Le micro passe alors à Gérard Ferrera, Président du Groupe Humaneo, un réseau de professionnels qui échangent autour des fondamentaux éthiques d’entreprise tels que le bien-être au travail. C’est d’ailleurs sous ce prisme qu’il voit l’éthique en matière de digital : « Une entreprise est une armée. Si votre armée est déprimée, vous perdrez la bataille. Le numérique apporte de merveilleux outils de productivité, mais il a des revers en termes d’épanouissement au travail : imbrication vie privée/vie professionnelle, virtualisation des échanges, sédentarisation etc. Il me semble donc important que le management ait une vision claire de comment il fait levier sur le numérique pour améliorer les échanges et la productivité, tout en conservant le lien social qui est le ciment de toute entreprise ».

Petit Ours Brun derrière Norman et Cyprien

Les plats défilent dans la grande salle du Fouquet’s, où résonnent à présent des discussions enflammées autour du digital. Evelyne Thomas appelle alors Georges Sanerot, PDG du Groupe Bayard Presse. « En tant qu’éditeur, nous avons très vite été confrontés au défi du numérique. Un exemple, Petit Ours Brun. Avec l’arrivée de YouTube en 2005, nous nous sommes vite rendu compte que des milliers de contenus avaient été illégalement téléchargés sur la plateforme. Après un procès de plusieurs années contre YouTube, nous avons finalement décidé de changer de stratégie et de jouer à fond la carte du digital, considérant ce dernier non plus comme une menace, mais comme une nouvelle frontière à conquérir. Résultat ? Notre chaîne YouTube compte aujourd’hui plus de 250 millions de vues, la plaçant juste derrière celle de Norman et de Cyprien. Comme par miracle, les piratages se sont arrêtés… Mieux encore : nous avons remarqué que loin de cannibaliser nos ventes, Internet a permis de démocratiser encore plus Petit Ours Brun et de doper ses ventes papier ».

Le monde que nous construisons est-il humain ?
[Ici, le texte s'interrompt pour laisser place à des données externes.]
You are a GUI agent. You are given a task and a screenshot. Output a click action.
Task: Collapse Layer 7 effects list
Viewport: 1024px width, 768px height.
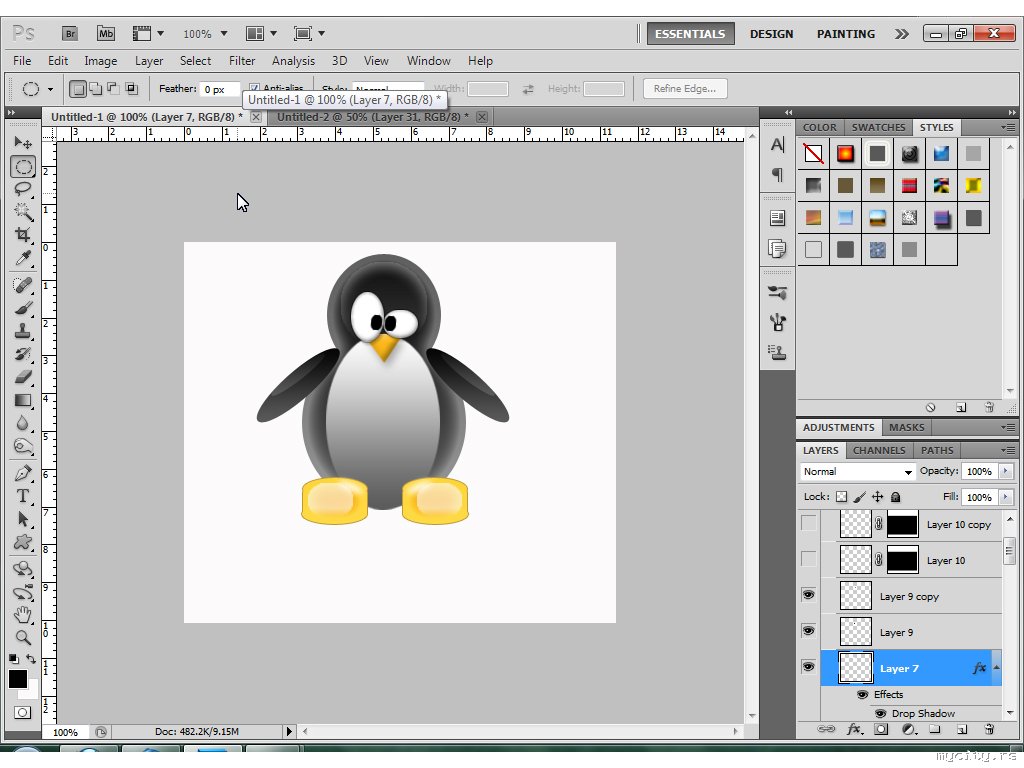pyautogui.click(x=996, y=668)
Grand écart au dessert puisqu’après Petit Ours Brun, Evelyne Thomas demande au philosophe, Marc Grassin, ce qu’il pense de la question. « Le digital a complètement changé notre rapport au réel. D’un côté, il nous ouvre aux autres à une vitesse jusque-là inégalée, et nous permet d’avoir accès à une source quasi infinie de connaissances. De l’autre, il nous fait entrer dans un monde virtualisé où l’autre perd une partie de son identité, et où le moindre de ses comportements est enregistré et peut-être monnayé. Parce que les entreprises sont au cœur même de cette transformation numérique, elles ont donc la responsabilité du changement pour définir des valeurs garantissant la préservation des libertés individuelles et le mieux-être collectif ».

Et après ?

Il est 23h30 et le dîner/débat tire à sa fin. A Béchara Raad de conclure : « Nous espérons que cette soirée vous a plu, et qu’elle contribuera à lancer le débat dans vos entreprises, mais aussi avec vos clients et partenaires. La transformation numérique est un sujet qui nous passionne chez EI-Technologies et nous sommes fiers de la réaliser chaque jour à vos côtés ».